Boeing has confirmed that its Boeing 747 programme will come to end in 2022, bringing to an end the popular freighter model.
The airframer said that it would continue to manufacturer the iconic aircraft at a rate of 0.5 per month until 2022, when the final aircraft will be built.
Boeing had been weighing the future of the B747 for several months. Orders of the passenger model had dried up as airlines had moved to long-range twin-jet aircraft that are able to offer greater efficiencies.
Orders for the freighter version, however, had continued to roll in until 2018 when UPS (14) and Volga-Dnepr (4) became the last companies to sign commitments for the aircraft.

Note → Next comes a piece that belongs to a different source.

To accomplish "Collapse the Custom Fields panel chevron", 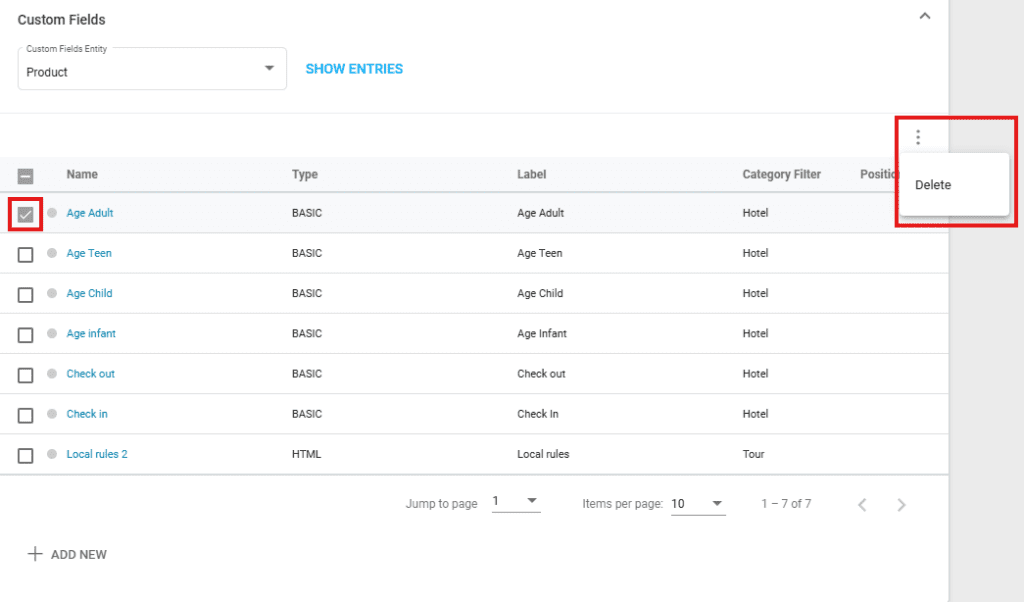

Total B747-8F deliveries stand at 90 aircraft. The entire firm backlog of 13 aircraft is for UPS. UPS is also the largest -8F customer, with 28 orders in total.

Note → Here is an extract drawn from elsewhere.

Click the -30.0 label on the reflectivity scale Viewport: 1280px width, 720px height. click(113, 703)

Within the last two years, five B747-8F customers are understood to have penned a joint letter seeking Boeing to clarify its position on the programme’s future.
Despite being in the sunset phase of its life, the B747-8F offers unique cargo-carrying capabilities.

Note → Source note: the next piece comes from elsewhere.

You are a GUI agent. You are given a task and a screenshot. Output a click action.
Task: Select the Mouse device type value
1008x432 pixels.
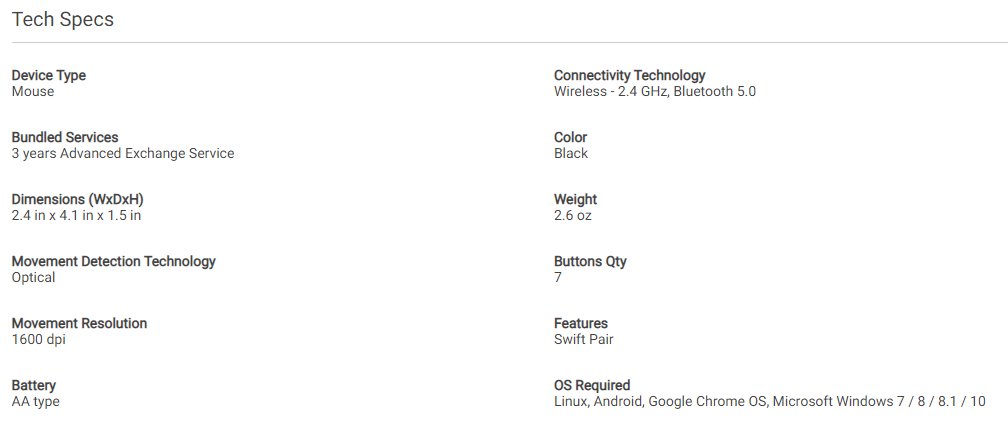click(x=33, y=91)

At 138 tonnes, the B747-8F has significantly greater payload than the next largest civil (newbuild) freighter — the B777F at 102 tonnes – and also offers the flexibility of nose-loading for outsize cargo.
Its demise will leave cargo carriers facing a crucial hole in the availability of new-build large capacity freighters.
The decision comes following the announcement of a second-quarter loss of $2.4bn on revenues of $11.8bn.
The company also pushed back the first delivery of its B777X to 2022 from 2021 and cut production rates for 737 Max, 777s and 787s.
In 2019, Boeing celebrated the 50th anniversary of its iconic B747 passenger and freighter aircraft.